Photo by Maria Lupan on Unsplash |
Learning is an extremely complex field and, in order to make sense of what is going on in the interaction between teachers and students, models and diagrams can help to make sense of the complexity. we will never capture the whole picture in one diagram but the interplay between models at least offer us guidelines for practice.
One diagram caught my eye last week in an article by Melissa Emler, Future of Work Is Nothing Without Consideration For The Future of Learning (see below). The article looks at professional training but shows that learning takes place at the intersection of three elements: event, content and community. The gist of the model is that learning doesn't happen if one of these elements is missing.
If organizations want to get a return on their investment on learning, the components must be seen as interdependent parts of the whole. When making decisions about professional learning opportunities, people must understand the best experiences will contain all three components: community, content, and events. The ones that don’t contain all three components can be left unopened in your inbox.
Basically an event full of content but with no community element (ie. no discussion, interaction) has no lasting effect. Similarly a community with events but no content lacks a purpose - maybe lots of fun but what's it all about? Finally a community with content but with no events lacks urgency and the chance to get involved. Over the last couple of years we have certainly seen examples of all three with countless well-purposed webinars full of useful content but without forming a sense of involvement. many started a good discussion but offered no space for that to develop into a sense of community. I have certainly been part of quite a few such ventures.

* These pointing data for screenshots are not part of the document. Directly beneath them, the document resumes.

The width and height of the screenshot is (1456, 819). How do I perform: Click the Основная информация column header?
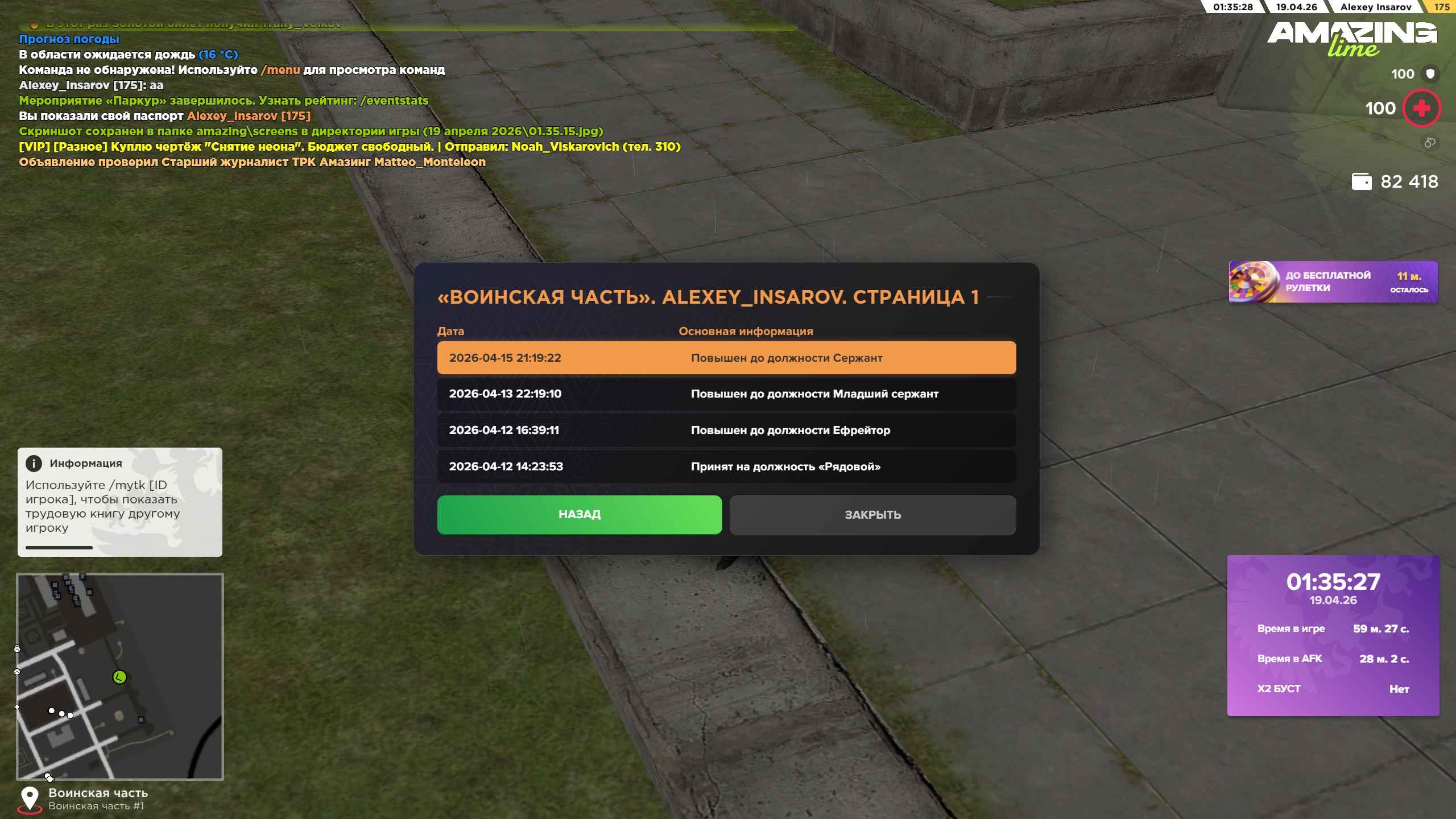(746, 331)
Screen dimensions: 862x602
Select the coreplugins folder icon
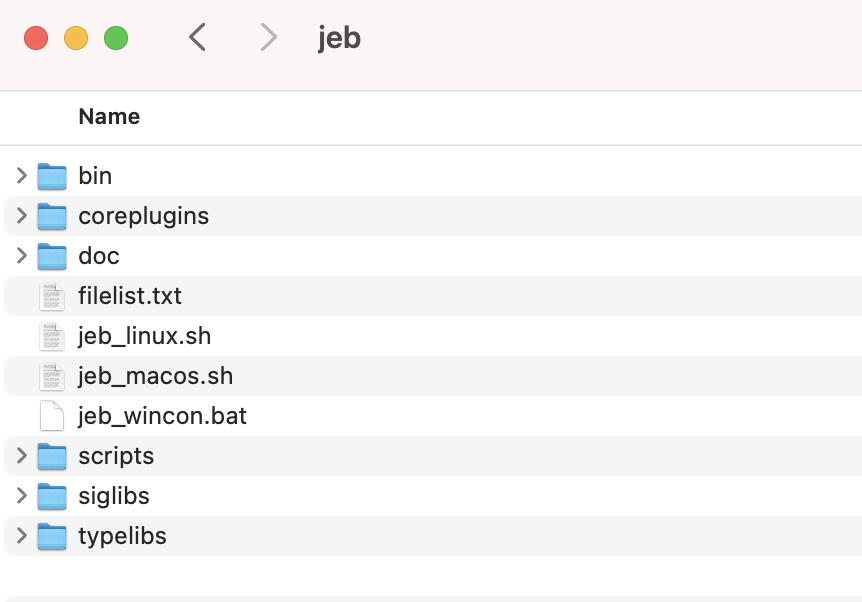tap(52, 216)
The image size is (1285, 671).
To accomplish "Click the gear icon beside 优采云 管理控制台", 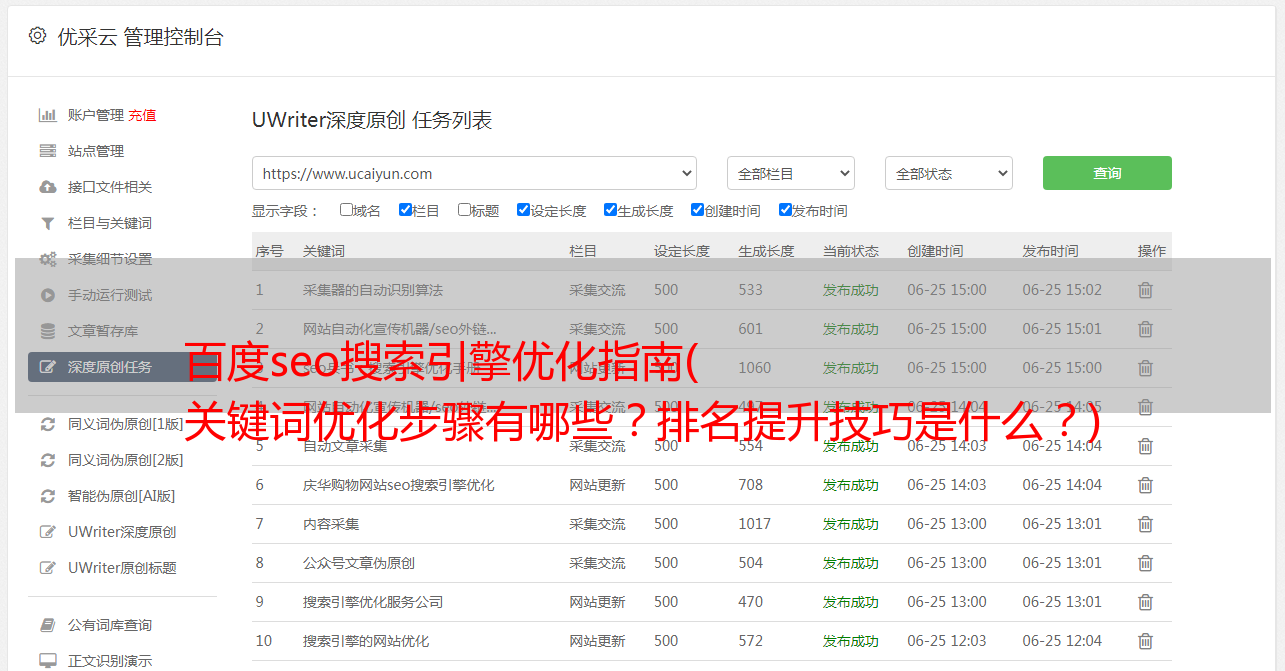I will [x=37, y=36].
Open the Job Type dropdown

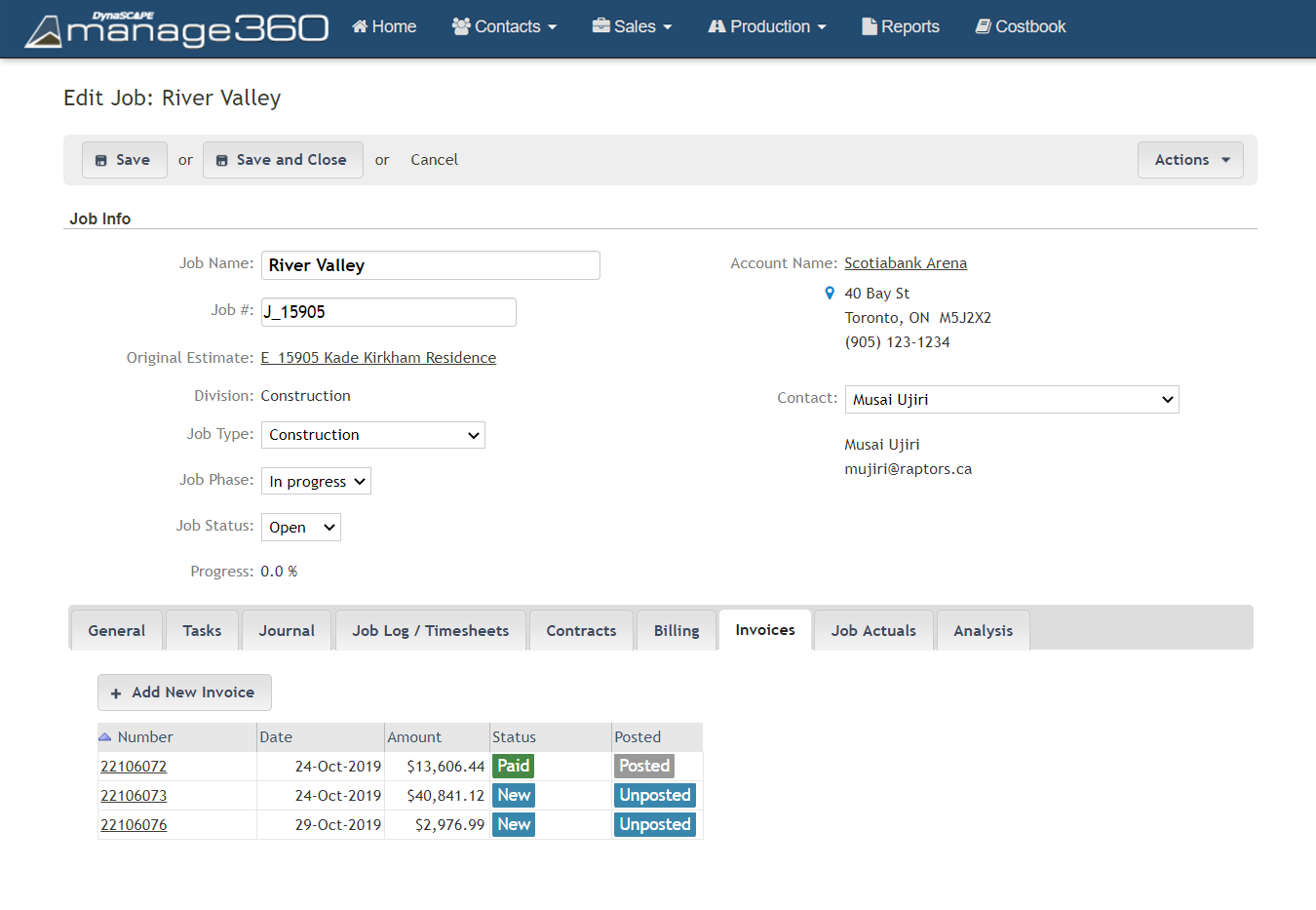372,435
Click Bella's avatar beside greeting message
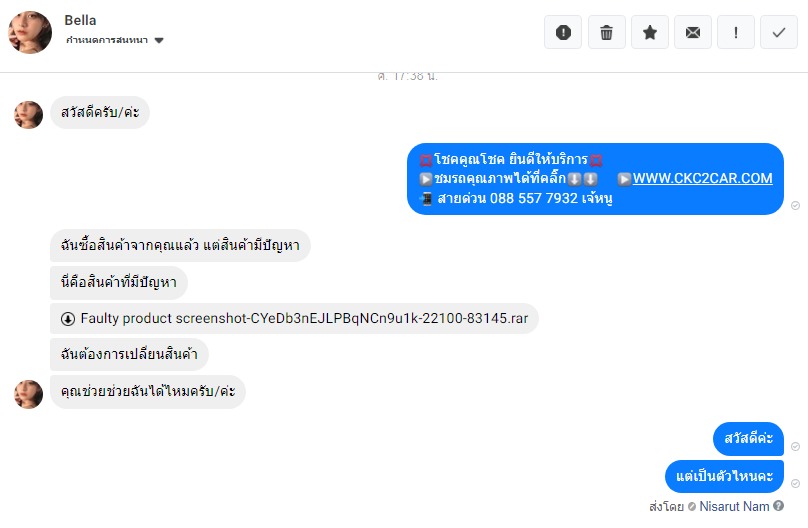This screenshot has width=808, height=528. (28, 114)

In a pre-pandemic era, the components of training and development could stand alone. But if the goal is to embrace being a learning organization in the post-pandemic era, they can’t. During the pandemic, people in every industry were faced with a barrage of offers for free events and online courses. At first, many dove right in because they had a need to upskill fast. Now, heading into the third year of the pandemic, people are tired. Screen fatigue is real. Making sense of the one-off events is complicated. And, the logins for those online courses remain tucked safely away in the email inbox never to be seen again. And more than anything, people are craving connection and a sense of community.There are similarities here to the more complex community of inquiry model that shows the close and essential interplay between three presences: teaching presence, social presence and cognitive presence. These elements vary from course to course but the true educational experience takes place in the sweet spot where the three presences meet. So many solutions fail because they only focus on one or two factors. You can have lots of great well-designed content but without a wider context and sense of community it has only limited impact. We need to offer that magic space where several factors intersect.